At the National Latina Institute for Reproductive Health (NLIRH), we know this to be true of  Latinas and cervical cancer. While mortality from cervical cancer is not as high compared to breast and other cancers (approximately 4-5,000 women die annually of cervical cancer compared to approximately 40,500 women from breast cancer), we know that Latinas make up a disproportionate share of women who are diagnosed with and die of cervical cancer. The reasons for this are many and complex (lack of health care insurance, lack of culturally and linguistically appropriate services, lack of immigration status) and point to larger injustices in who has access to preventive and other health care services.

The mobile applications will provide information  “directly to women at a high risk of breast, cervical, uterine and ovarian cancers or women who already have been diagnosed with these cancers.”  According to HHS, the winning app will:

  • Provide users with general, accessible information about preventive and screening services for breast and gynecologic cancers – in different languages and in culturally appropriate contexts;
  • Communicate with patient health records or provider-sponsored patient portals in a secure way that protects patient privacy and that will provide specific reminders and trigger electronic health record-based clinical decision support about preventive services;
  • Support the secure storage, viewing, and the exchange of complex patient care plans in a way that protects patient privacy while strengthening communications between a patient’s care team that may be located across a large geographic area, such as a local clinician being able to work with a regional cancer center in a major metropolitan area; and
  • Support patient engagement and caregiver support by helping patients and their caregivers keep track of complex care plans with a particular emphasis on connections to community health workers, such as promotores de salud.

The announcement was celebrated by the Congressional Tri-Caucus as it builds upon several months of advocacy by the Tri-Caucus to urge the Obama Administration to implement aspects of the Health Equity and Accountability Act (HEAA), a bill NLIRH supports which builds upon the foundation of the Affordable Care Act to eliminate disparities in health care access and health outcomes for communities of color and other intersecting communities. The Congressional Tri-Caucus- which consists of the Congressional Hispanic Caucus, Congressional Black Caucus, and the Congressional Asian Pacific American Caucus-  introduced HEAA in the House of Representatives last fall, and was introduced in the Senate by Senator Akaka (D-HI) in April 2012.

Today’s announcement is a step forward for Latinas, who suffer from cervical cancer at rates higher than all other ethnic and racial groups. The HHS announcement specifically mentions disparities in cervical cancer and the importance of providing information  on prevention in linguistically and culturally appropriate ways. The announcement signals an acknowledgement of  the role geographical challenges play in health disparities, the importance of securing privacy, and the importance of integrating community health workers and promotoras (who play a large role in connecting Latinas to health care information and services).  And according to a recent Nielsen report, mobile technology is an increasingly important way Latinos access the internet, receive information, and connect to others.

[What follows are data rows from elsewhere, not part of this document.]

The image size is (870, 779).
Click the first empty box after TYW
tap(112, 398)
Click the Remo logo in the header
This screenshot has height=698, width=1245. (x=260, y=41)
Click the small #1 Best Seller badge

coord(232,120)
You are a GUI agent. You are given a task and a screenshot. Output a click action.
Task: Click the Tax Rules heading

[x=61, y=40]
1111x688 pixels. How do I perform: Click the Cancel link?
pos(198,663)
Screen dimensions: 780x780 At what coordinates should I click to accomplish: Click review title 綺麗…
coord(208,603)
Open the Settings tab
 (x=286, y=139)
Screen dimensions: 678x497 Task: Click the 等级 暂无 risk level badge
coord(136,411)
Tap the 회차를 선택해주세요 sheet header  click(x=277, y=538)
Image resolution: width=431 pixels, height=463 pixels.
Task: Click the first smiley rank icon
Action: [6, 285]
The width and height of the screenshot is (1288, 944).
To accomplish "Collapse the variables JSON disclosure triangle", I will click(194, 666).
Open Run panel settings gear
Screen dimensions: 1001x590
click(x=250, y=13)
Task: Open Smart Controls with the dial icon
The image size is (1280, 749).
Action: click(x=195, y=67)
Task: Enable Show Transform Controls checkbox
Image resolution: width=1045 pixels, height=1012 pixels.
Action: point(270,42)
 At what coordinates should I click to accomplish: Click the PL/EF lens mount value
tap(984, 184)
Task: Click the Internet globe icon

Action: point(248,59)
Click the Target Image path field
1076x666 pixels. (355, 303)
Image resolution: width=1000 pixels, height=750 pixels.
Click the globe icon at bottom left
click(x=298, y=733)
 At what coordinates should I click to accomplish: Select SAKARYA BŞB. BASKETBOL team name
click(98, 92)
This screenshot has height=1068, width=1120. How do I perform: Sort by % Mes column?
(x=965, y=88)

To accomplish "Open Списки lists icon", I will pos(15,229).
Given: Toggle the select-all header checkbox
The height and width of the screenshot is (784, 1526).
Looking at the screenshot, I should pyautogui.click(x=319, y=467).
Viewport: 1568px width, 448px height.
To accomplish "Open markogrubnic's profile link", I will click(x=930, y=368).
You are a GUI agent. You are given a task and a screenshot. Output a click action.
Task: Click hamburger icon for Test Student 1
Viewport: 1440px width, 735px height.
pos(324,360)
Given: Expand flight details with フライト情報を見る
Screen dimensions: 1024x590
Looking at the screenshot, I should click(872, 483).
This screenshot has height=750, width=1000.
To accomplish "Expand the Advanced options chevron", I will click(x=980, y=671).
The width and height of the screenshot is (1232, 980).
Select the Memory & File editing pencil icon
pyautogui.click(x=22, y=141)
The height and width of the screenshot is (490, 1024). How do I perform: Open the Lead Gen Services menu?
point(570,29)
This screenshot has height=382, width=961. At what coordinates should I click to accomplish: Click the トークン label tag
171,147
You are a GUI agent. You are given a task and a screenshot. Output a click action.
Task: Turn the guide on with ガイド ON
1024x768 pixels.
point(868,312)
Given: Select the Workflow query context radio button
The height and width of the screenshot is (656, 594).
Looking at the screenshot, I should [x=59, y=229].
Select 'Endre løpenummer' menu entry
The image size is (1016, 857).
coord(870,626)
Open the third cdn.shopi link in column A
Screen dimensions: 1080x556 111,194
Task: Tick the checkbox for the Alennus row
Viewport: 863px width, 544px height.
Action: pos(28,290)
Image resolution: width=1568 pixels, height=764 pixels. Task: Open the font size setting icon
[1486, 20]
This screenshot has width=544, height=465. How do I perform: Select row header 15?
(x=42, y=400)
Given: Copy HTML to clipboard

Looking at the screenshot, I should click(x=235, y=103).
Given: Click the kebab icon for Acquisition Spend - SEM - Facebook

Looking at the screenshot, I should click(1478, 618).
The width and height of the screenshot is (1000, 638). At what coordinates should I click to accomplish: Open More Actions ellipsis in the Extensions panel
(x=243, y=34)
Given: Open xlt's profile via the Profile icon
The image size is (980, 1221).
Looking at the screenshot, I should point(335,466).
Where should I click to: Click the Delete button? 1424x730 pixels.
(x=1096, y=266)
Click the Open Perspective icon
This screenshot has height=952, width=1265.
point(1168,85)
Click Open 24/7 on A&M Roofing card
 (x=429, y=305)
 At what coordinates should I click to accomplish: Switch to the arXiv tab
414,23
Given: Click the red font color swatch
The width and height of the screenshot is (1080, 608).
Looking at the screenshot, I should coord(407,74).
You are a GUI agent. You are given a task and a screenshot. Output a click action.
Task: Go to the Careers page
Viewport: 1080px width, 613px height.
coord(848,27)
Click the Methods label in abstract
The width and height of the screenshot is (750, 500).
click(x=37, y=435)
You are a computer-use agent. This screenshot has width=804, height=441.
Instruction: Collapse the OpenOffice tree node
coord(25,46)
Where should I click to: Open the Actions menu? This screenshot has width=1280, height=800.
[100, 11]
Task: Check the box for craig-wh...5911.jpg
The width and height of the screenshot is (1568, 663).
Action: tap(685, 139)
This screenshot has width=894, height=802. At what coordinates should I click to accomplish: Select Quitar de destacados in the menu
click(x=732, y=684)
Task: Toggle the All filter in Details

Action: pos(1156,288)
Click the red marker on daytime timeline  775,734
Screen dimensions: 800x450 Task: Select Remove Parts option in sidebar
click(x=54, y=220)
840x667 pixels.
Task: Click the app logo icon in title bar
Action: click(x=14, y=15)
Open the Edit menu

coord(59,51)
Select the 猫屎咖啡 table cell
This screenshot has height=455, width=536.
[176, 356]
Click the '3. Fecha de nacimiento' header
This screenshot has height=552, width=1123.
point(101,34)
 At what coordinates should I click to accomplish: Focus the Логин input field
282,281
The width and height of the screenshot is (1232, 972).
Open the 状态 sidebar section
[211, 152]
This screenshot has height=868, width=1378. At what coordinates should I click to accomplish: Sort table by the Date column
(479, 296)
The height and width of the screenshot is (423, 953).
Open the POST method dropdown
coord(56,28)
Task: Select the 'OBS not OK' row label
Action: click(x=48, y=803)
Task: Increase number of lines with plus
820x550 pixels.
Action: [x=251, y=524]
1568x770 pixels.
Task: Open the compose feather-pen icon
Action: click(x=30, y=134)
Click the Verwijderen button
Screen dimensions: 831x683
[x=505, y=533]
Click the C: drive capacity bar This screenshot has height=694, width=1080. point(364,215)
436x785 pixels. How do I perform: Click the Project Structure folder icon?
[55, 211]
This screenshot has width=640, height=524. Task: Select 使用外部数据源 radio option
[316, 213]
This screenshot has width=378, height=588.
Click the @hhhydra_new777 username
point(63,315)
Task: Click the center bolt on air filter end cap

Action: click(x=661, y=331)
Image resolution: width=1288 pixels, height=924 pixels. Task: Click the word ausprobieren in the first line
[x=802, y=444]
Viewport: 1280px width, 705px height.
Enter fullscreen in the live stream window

We look forward to the implementation of the winning project and to connecting more Latinas to the information and services that will allow them to prevent cervical cancer. At the same time, NLIRH will also work to fight efforts to limit Latinas’ access to reproductive and sexual health services, in places like Texas and Florida. We will urge state lawmakers to fully implement the Affordable Care Act, which will increase access to screenings through its support of Community Health Centers, expansion of the Medicaid program, and by eliminating co-pays for screening services in private plans.   And NLIRH will work to advance a standard of care that provides all Latinas, including LGBTQ Latinas, will all the possible options for preventing cervical cancer, including screenings, the HPV vaccine, and accurate sexual health information.